The report found Australia was on track to reduce emissions to 106 percent of 1990 levels by 2012, two percent lower than its target agreed under the Kyoto protocol.
But it also said total emissions would grow 1.8 percent annually over the coming decade, compared with 0.4 percent since 2000.
By 2030 the report said emissions could be 44 percent above 2000 levels, though it cautioned this was a less reliable prediction.
Australia is the world's worst per capita polluter and home to its biggest coal export port, shipping millions of tonnes of energy and steelmaking coal to Asian markets annually, as well as iron ore and other minerals.
It is also heavily dependent on coal-fired power stations for electricity, a sector the report said accounted for 36 percent of Australia's total emissions in 2010.
Direct fuel combustion and agriculture each contributed about 15 percent and transport was the third biggest, at 14 percent.

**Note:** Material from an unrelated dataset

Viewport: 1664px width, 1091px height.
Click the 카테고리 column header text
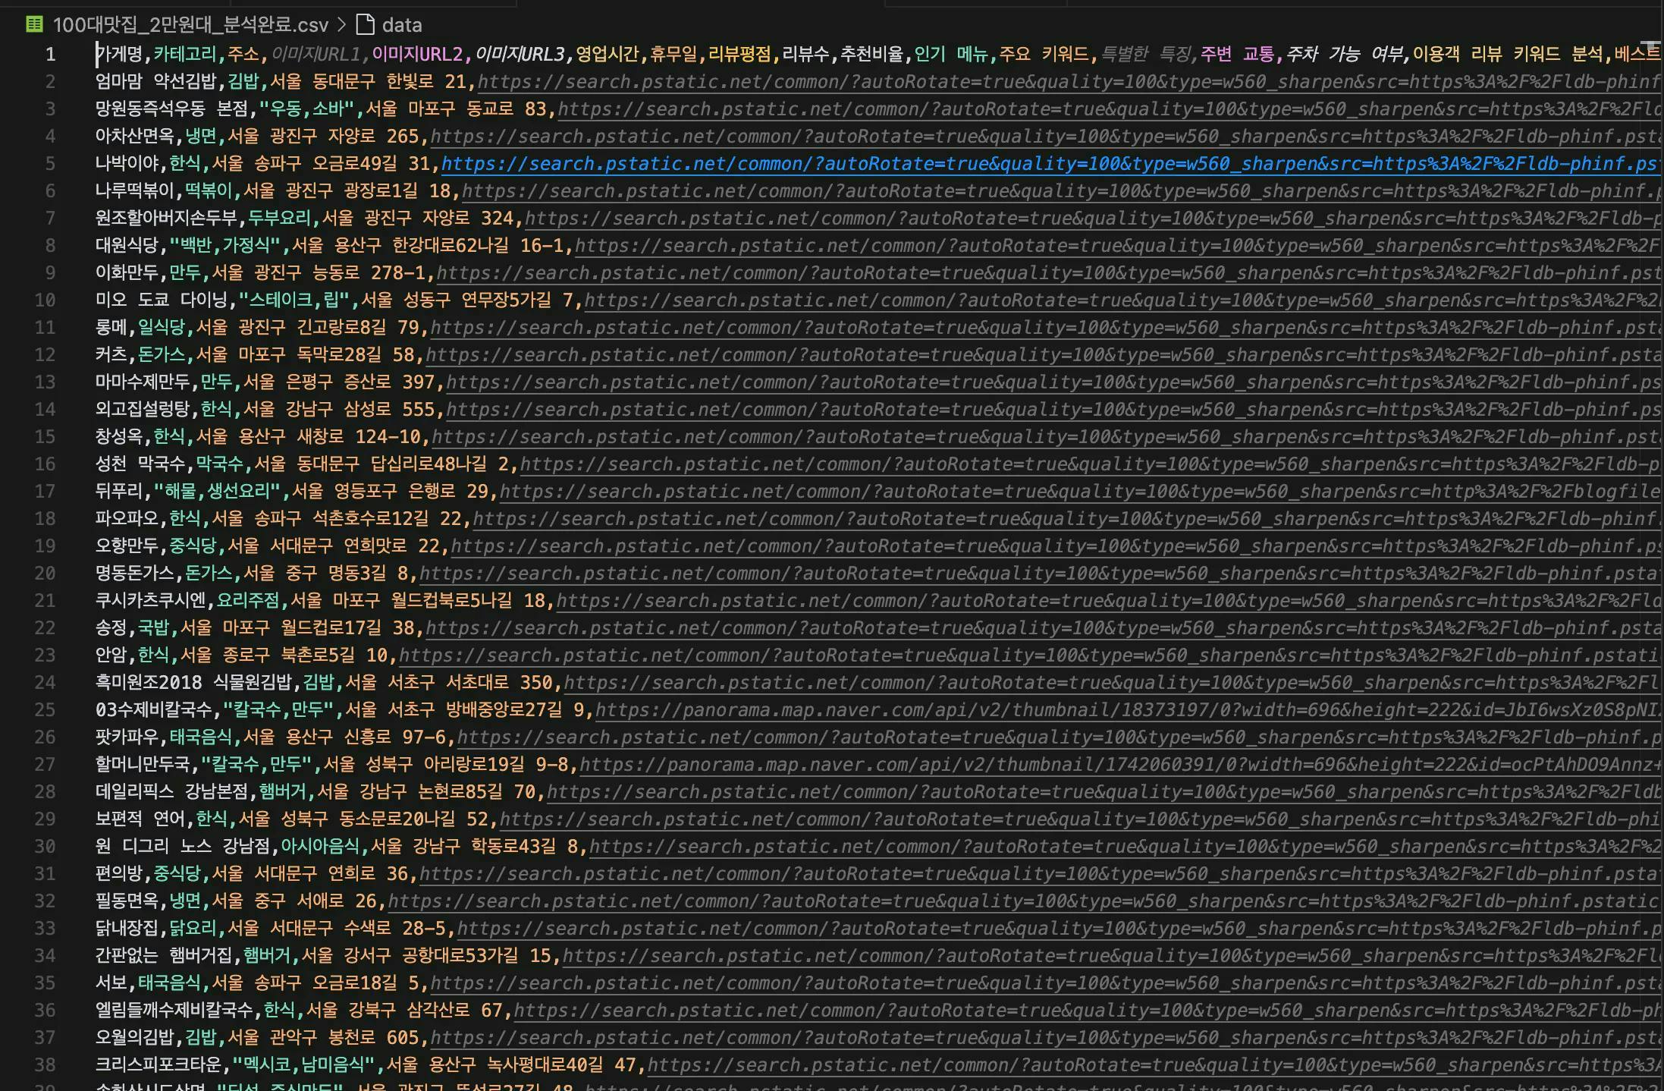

The energy sector had spurred most of the emissions growth since 1990, "driven by Australia's relatively high rates of economic growth and international demand for Australia's resources," it added.
But renewable energy incentives would see growth in electricity-related pollution slow to just six percent over the next decade, the report said.
Meeting its reductions targets of between five and 25 percent offered after the Copenhagen climate summit would require "strong and concerted action on multiple fronts" in Australia, the report added.
The Labor government abandoned an attempt to introduce a cap-and-trade carbon programme early last year. Prime Minister Julia Gillard supports charging for carbon emissions, but is still investigating how to price them.